2022 fue un año negro para este colectivo, con 246.316 parados en diciembre, los mismos que había en el mes de enero de 2022
El Gobierno sigue sacando pecho de la reforma laboral que aprobó a finales de 2021 una vez comprobados los resultados obtenidos un año después. La reforma tenía como principales objetivos acabar con la precariedad laboral en España; romper con los contratos basura y mejorar la calidad del empleo
La cifra total de parados se ha reducido en 268.252 personas en los últimos doce meses hasta cerrar en 2.837.653. Aunque algunas de las variaciones están algo desvirtuadas por la difícil situación que se vivió durante algunos meses del pasado ejercicio por los efectos económicos de la pandemia, la reducción del paro se ha extendido tanto a hombres (-10,48%), como a mujeres (-7,34%); a jóvenes menores de 25 años (-12,06%), como a mayores (-8,37%). También a todas las actividades económicas. El número de desempleados inscritos en el SEPE a finales del año en el sector agrícola se ha reducido un 22,17%; en el de la construcción, un 11,95%; en el de la industria, un 9,51%, y del del sector servicios, un 7,82%.
Pero hay un colectivo para el que, parece, no está escrita la reforma laboral del Gobierno: el de los sin empleo anterior. El número de parados que no habían trabajado antes se mantuvo estable a lo largo de todo el ejercicio 2022, de acuerdo con los datos recogidos en el SEPE: en enero había 246.301 parados sin empleo anterior y a cierre de diciembre, 246.316, quince más.
Los parados registrados en el SEPE en diciembre del pasado año que no han trabajado antes suponen el 8,68% de la cifra total de desempleados. Más de las dos terceras partes, 167.356, son mujeres y de éstas, el 40,71%, es decir, 68.130 personas, tienen más de 44 años. La tercera parte del total de este colectivo de desempleados (82.953 personas) tiene más de 44 años y no ha trabajado nunca y otra tercera parte del colectivo, el 32,6% del total, corresponde a jóvenes que ni siquiera han llegado a cumplir los 25 años.
Al comienzo de la crisis financiera internacional, en 2008, el antiguo Inem realizó una encuesta sobre las probabilidades de que los parados encontraran un puesto de trabajo.

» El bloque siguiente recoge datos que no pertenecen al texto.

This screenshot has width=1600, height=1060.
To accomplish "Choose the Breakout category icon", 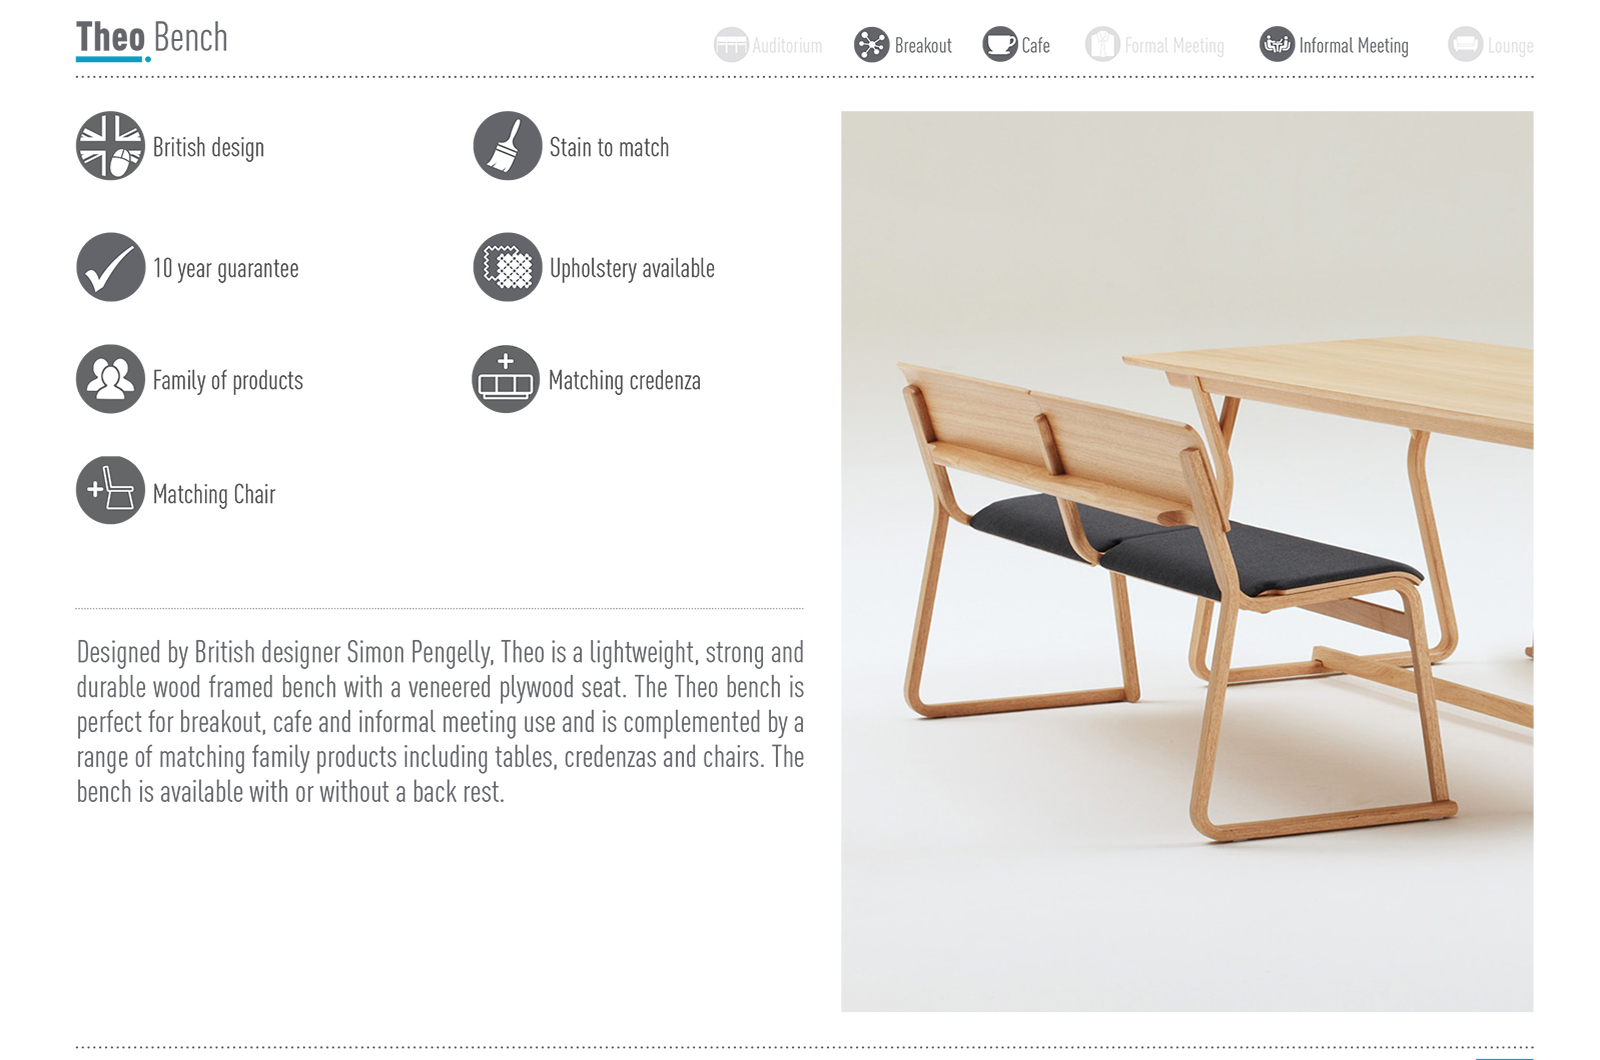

Una de las conclusiones más llamativas fue que los peores resultados los ofrecía el colectivo de personas sin empleo anterior, con un nivel de ocupabilidad muy bajo para más de la mitad de sus integrantes, fundamentalmente por carecer de experiencia laboral, que en algunos empleos para los que se requiere una baja cualificación sigue siendo un factor decisivo.
Andalucía concentra cerca de la tercera parte de los parados que nunca han trabajado antes en España: 80.795 de un total de 246.316, el 32,8%, que representan el 11,11% del total de desempleados y en Cádiz el porcentaje sube hasta el 13,29%. También llaman la atención del País Vasco donde un 11,76% de los parados registrados en esa comunidad no ha trabajado nunca y en Álava son el 12,64% y en Vizcaya son el 12,20%.